──────── Extrait fourni ────────
ÉC : Ils sont nombreux… Nick Cave, Leonard Cohen, Bashung, Les Clash, tous les groupes de Manchester des années 1990, Bowie, Daniel Darc, Gainsbourg, Christophe, Arno… sans oublier The Doors, Jim Morrison.

TM : Quelles valeurs transmettez-vous à vos quatre enfants ?
ÉC : La musique, le sport et l’art sont des valeurs importantes pour nous. La liberté, bien sûr, si précieuse à tous ; et savoir dire “non”, y compris à ses amis. Ne pas se laisser influencer. L’intégrité permet d’affirmer sa personnalité et ça aide beaucoup dans la vie.

TM : Quels lieux vous sont chers à Marseille et à quels moments de votre vie sont-ils liés ?
────────
Consignes –
[1] Recopiez le passage de l'extrait compris entre "ÉC : Ils sont" et "Doors, Jim Morrison.", bornes incluses.
[2] Selon l'extrait, quelles valeurs la première phrase de la réponse sur les quatre enfants présente-t-elle comme importantes ?
Appuyez-vous uniquement sur l'extrait.
──────── Enregistrements fournis ────────
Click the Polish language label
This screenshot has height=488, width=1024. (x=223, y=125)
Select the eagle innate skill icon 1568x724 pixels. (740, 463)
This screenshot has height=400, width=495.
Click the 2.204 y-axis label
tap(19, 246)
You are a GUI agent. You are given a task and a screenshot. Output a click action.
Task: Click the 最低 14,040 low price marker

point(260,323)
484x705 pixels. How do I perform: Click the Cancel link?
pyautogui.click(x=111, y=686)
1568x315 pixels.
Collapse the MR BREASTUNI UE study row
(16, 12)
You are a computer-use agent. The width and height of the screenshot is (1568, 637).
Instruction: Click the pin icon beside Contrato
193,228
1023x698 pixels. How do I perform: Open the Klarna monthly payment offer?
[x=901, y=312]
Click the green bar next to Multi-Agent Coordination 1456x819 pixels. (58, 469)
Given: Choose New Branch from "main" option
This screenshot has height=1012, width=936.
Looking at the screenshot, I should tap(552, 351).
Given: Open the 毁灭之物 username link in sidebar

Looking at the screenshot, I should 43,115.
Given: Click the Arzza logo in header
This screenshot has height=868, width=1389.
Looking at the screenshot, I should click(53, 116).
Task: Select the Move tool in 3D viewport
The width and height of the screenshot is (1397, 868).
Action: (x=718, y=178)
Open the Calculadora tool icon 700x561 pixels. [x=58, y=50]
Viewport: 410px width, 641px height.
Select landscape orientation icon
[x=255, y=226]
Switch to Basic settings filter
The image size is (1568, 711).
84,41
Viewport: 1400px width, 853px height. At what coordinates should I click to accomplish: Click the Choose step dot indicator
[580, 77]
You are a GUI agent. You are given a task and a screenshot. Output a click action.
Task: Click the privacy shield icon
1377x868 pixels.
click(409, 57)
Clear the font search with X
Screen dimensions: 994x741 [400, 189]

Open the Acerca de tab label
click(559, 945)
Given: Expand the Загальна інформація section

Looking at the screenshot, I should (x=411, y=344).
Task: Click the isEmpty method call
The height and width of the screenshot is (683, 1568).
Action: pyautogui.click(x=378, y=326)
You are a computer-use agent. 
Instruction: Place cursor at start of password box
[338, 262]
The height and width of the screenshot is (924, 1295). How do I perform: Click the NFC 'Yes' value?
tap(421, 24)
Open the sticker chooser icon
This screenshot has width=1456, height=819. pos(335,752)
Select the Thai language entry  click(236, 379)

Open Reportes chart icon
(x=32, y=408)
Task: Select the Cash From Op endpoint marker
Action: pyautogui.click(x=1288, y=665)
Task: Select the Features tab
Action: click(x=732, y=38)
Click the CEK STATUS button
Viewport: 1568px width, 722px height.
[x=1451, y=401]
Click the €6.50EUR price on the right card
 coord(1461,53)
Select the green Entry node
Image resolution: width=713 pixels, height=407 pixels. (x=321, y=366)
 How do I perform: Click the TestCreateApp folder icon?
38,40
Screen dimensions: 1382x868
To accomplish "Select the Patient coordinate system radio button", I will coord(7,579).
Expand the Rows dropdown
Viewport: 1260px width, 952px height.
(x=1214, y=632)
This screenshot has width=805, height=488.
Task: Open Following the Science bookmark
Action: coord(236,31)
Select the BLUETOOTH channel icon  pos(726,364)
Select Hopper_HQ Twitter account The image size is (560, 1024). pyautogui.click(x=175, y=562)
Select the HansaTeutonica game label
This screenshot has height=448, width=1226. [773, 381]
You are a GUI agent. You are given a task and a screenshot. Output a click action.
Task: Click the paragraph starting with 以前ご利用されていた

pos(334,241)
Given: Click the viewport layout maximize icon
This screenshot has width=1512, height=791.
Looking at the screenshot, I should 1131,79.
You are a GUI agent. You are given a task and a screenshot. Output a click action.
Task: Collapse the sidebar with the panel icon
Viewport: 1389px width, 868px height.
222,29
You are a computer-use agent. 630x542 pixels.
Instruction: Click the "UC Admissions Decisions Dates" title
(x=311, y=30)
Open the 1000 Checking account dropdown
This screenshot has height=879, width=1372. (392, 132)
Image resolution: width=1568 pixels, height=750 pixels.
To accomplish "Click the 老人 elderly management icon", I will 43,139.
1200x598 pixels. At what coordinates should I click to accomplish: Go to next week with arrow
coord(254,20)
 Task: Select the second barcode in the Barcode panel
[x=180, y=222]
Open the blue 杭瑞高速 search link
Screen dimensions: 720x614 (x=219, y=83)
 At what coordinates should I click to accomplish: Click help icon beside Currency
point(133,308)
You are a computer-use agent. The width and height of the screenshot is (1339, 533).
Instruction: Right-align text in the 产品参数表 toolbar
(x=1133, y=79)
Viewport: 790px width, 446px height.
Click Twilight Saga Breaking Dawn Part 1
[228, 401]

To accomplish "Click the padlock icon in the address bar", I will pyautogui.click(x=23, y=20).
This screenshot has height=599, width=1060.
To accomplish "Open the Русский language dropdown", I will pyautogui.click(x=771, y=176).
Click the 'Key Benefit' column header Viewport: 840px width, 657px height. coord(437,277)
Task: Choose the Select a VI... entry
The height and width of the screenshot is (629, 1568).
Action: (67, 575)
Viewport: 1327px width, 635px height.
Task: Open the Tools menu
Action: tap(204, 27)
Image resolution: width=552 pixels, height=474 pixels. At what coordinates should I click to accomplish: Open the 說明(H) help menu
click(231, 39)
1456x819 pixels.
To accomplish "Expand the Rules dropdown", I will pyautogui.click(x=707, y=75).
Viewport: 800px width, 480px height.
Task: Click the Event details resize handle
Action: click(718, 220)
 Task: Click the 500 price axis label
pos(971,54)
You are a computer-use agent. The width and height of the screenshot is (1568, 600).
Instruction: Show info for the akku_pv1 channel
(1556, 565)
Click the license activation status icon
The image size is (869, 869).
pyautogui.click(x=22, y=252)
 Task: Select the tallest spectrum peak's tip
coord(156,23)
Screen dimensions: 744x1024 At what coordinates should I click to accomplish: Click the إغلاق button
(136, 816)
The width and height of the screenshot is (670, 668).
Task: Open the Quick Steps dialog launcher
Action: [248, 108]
────────
Réponses –
[1]
ÉC : Ils sont nombreux… Nick Cave, Leonard Cohen, Bashung, Les Clash, tous les groupes de Manchester des années 1990, Bowie, Daniel Darc, Gainsbourg, Christophe, Arno… sans oublier The Doors, Jim Morrison.

[2] La musique, le sport et l'art.